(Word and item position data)

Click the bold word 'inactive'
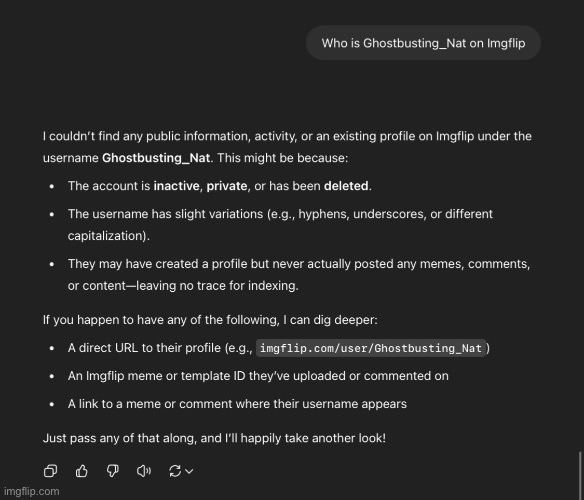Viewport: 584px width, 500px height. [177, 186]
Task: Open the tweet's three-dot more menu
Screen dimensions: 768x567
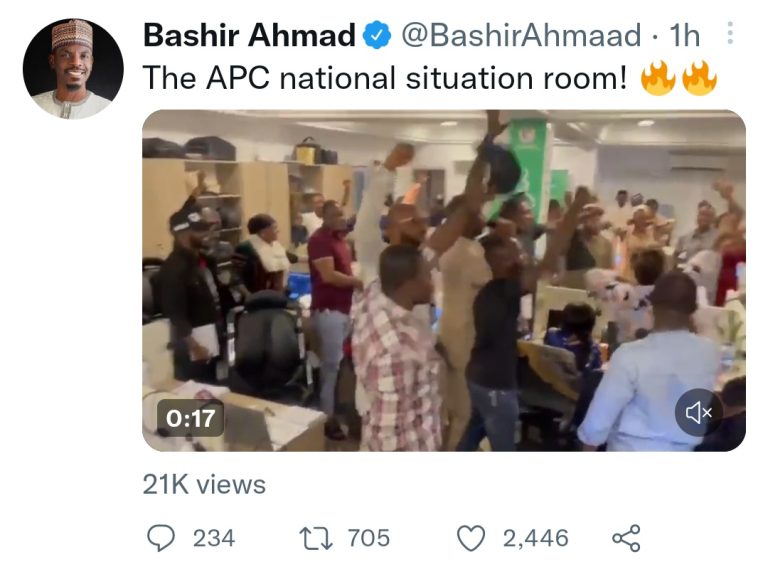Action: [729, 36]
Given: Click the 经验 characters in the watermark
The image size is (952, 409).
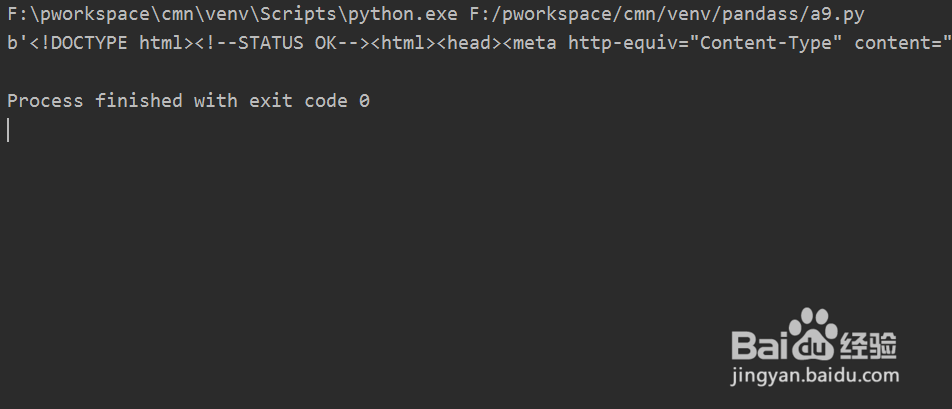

— WORK REQUIRED —
Show every line of the entries above that contains the word "Click", copied in full. Case counts.

— ANSWER FOR THE TASK —
Click the bold word 'inactive'
Given: Click the 经验 characters in the watermark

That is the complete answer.